▸ Extracted records
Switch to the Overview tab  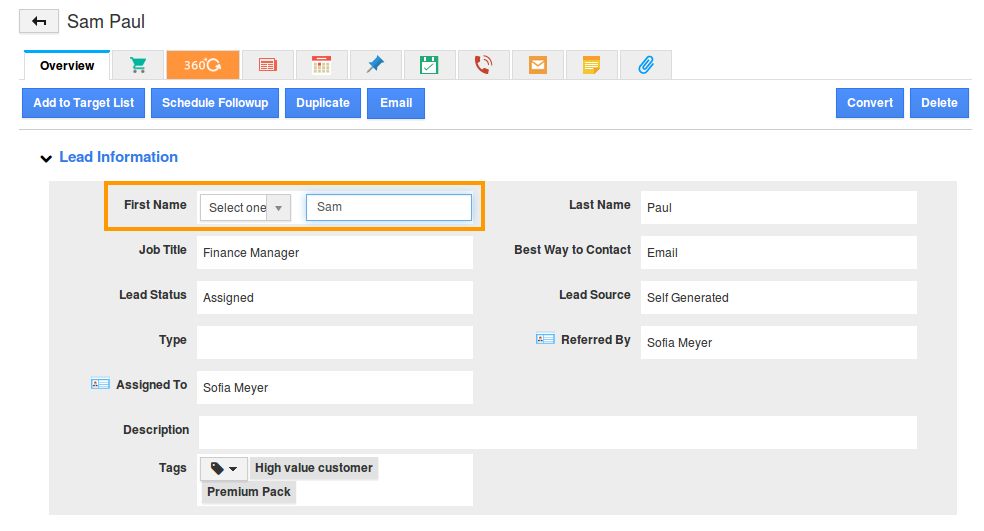(x=67, y=66)
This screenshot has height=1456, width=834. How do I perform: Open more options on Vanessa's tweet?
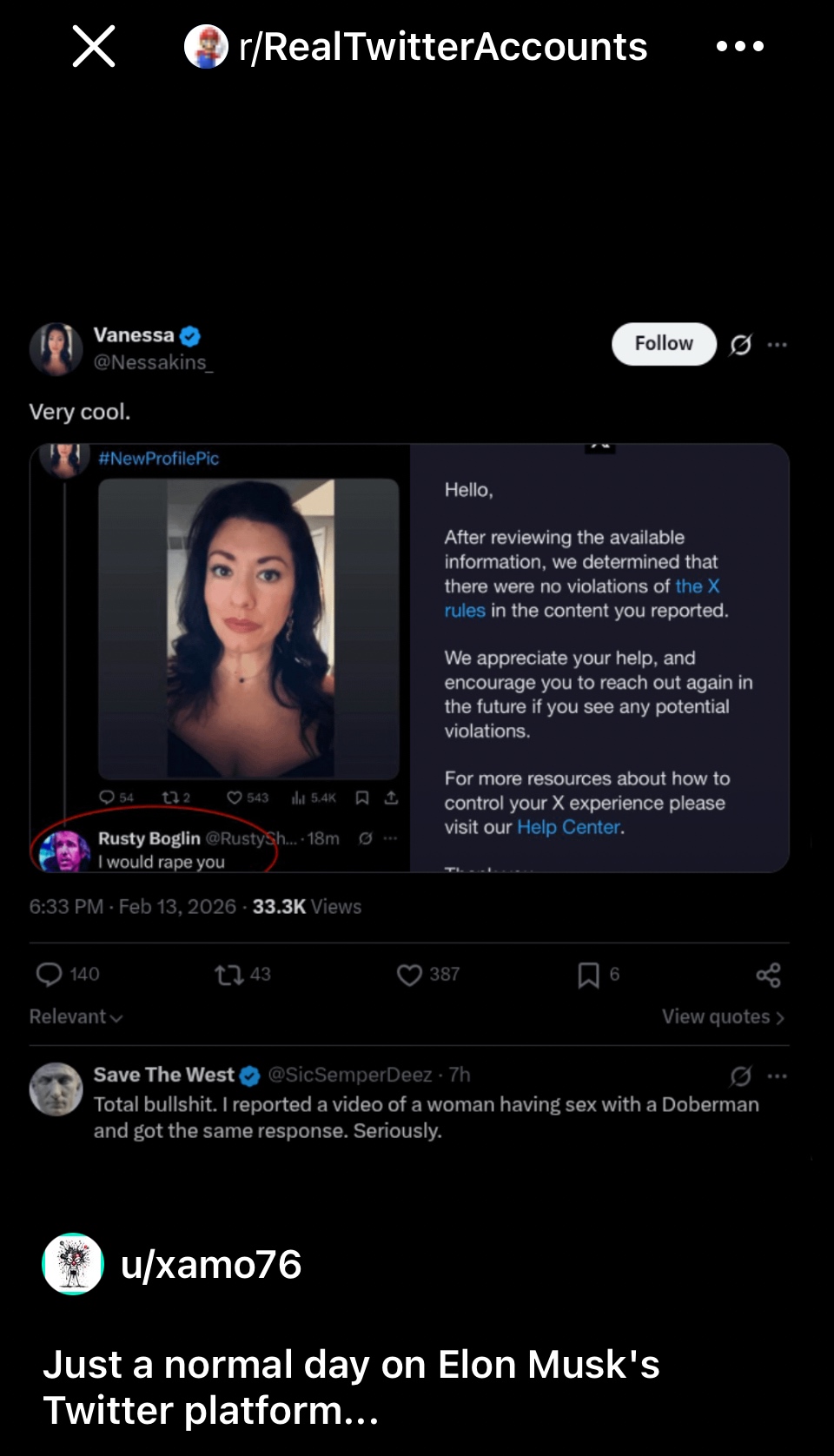click(x=778, y=345)
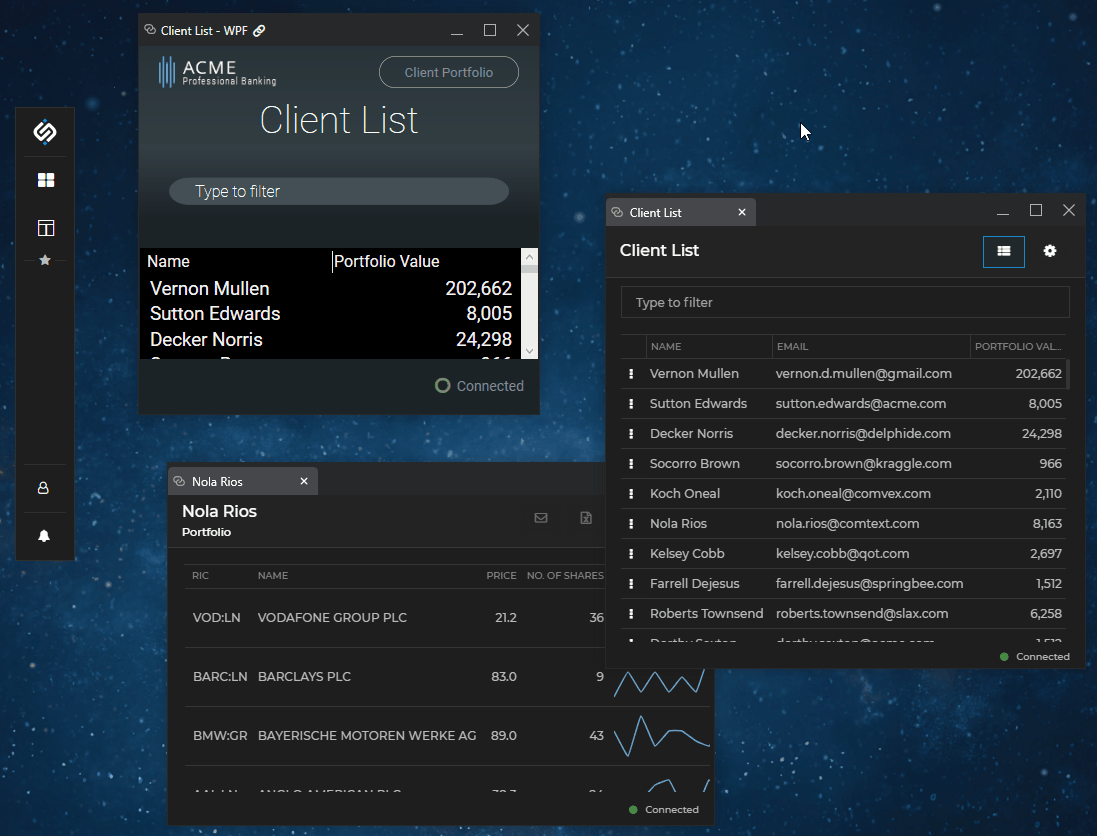Toggle the list view icon beside the gear

click(1003, 251)
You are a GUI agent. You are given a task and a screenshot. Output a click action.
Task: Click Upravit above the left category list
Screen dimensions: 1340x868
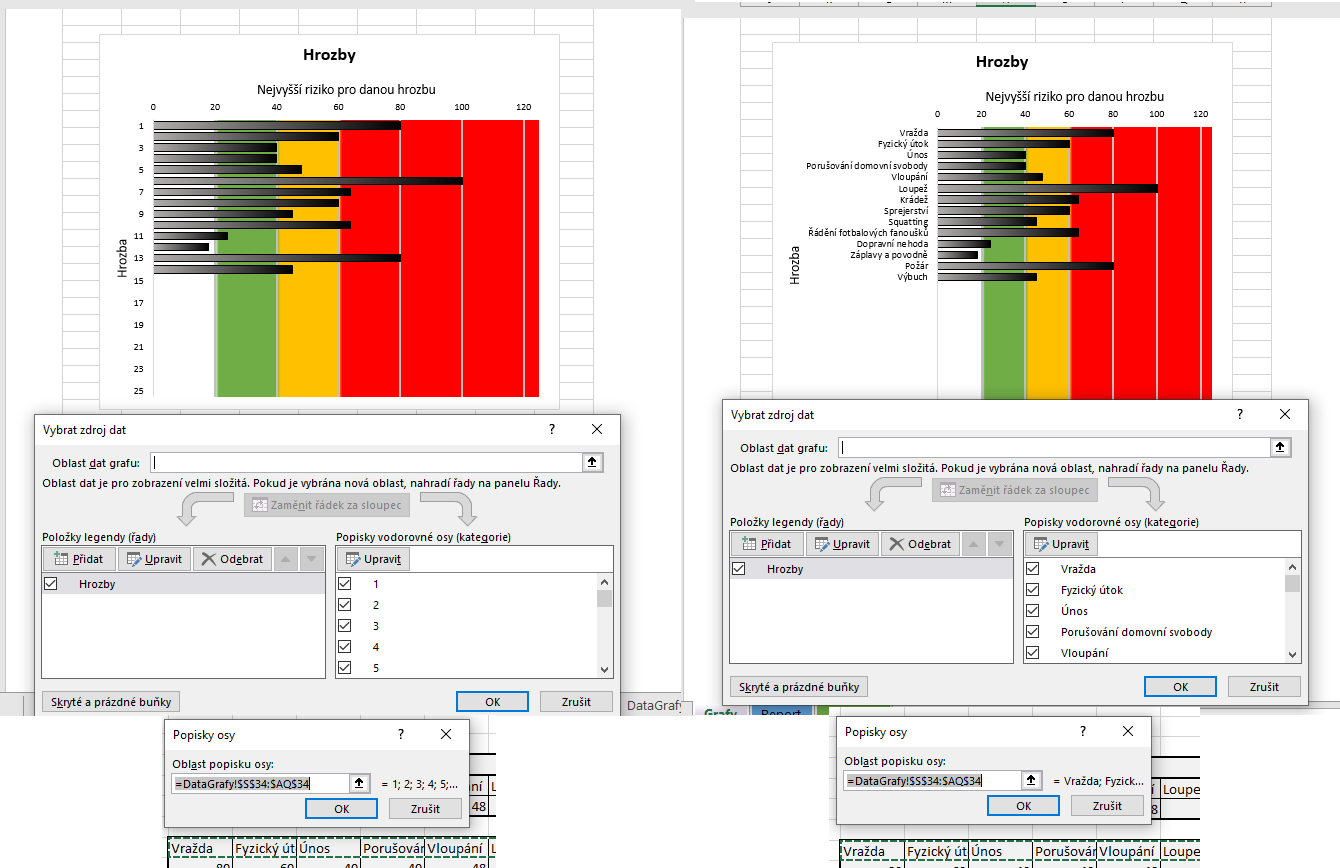[x=373, y=559]
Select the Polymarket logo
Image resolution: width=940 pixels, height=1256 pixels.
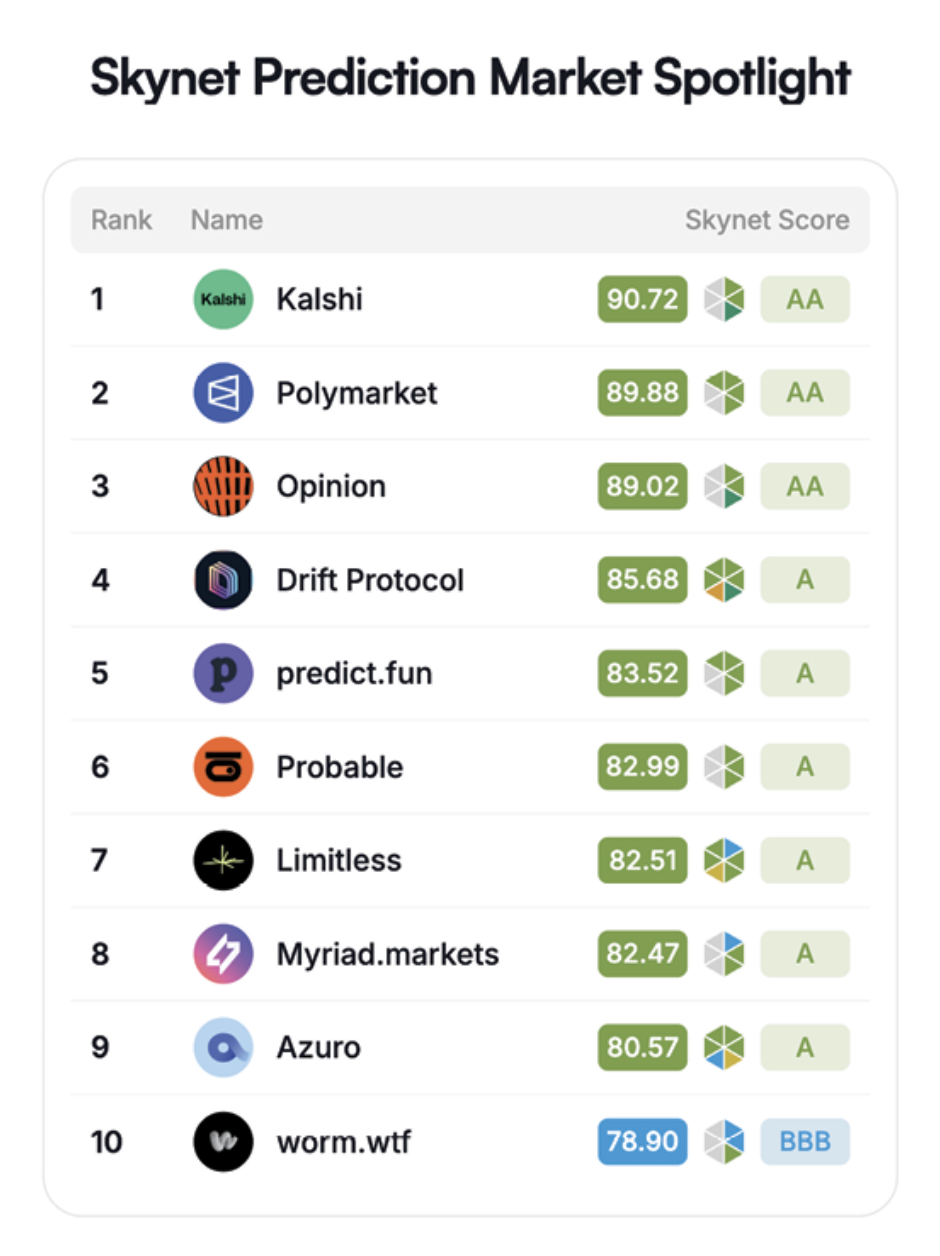(x=223, y=392)

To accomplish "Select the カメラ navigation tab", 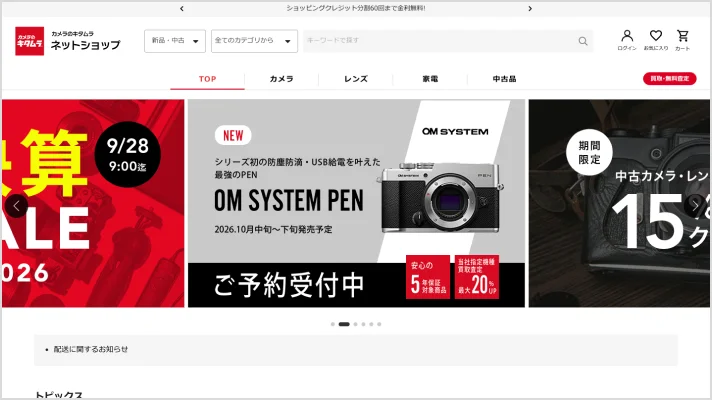I will pyautogui.click(x=282, y=79).
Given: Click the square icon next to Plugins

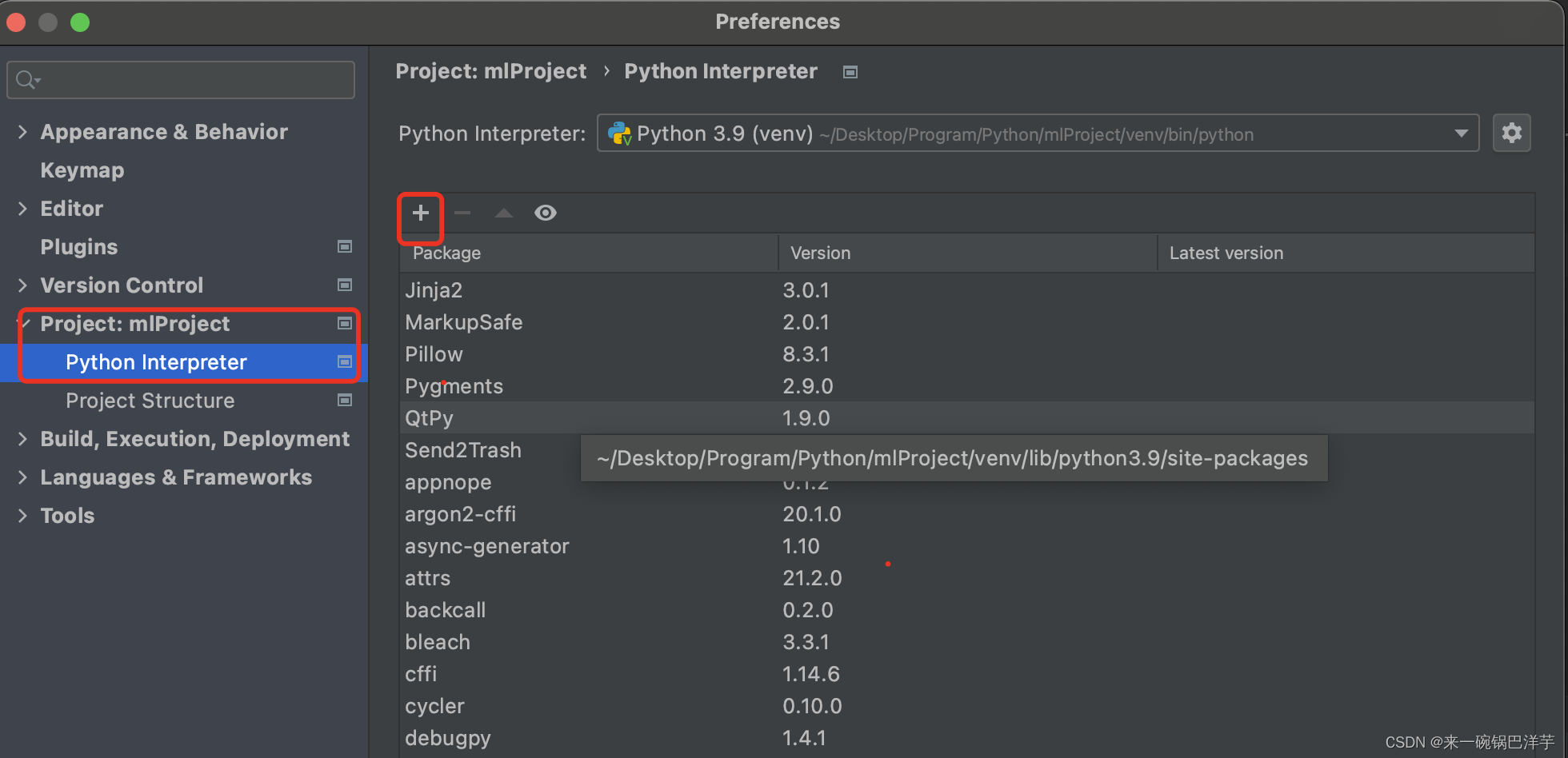Looking at the screenshot, I should 345,246.
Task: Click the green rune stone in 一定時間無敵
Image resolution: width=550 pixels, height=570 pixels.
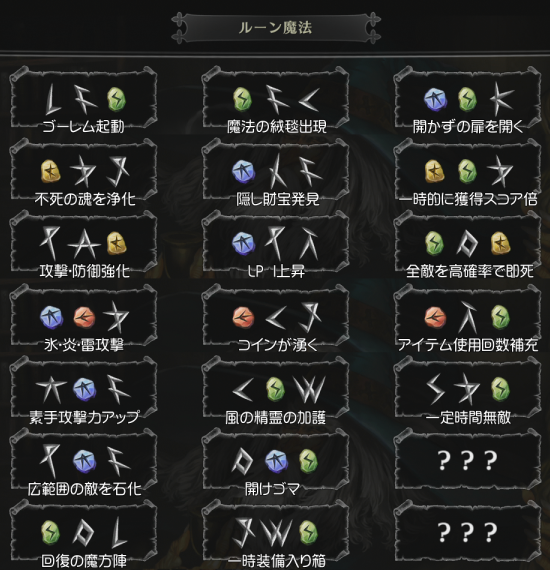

▸ Stated problem
Extract every line of the listing that contains the string "pixels".

▸ The response
Image resolution: width=940 pixels, height=1256 pixels.
Image resolution: width=550 pixels, height=570 pixels.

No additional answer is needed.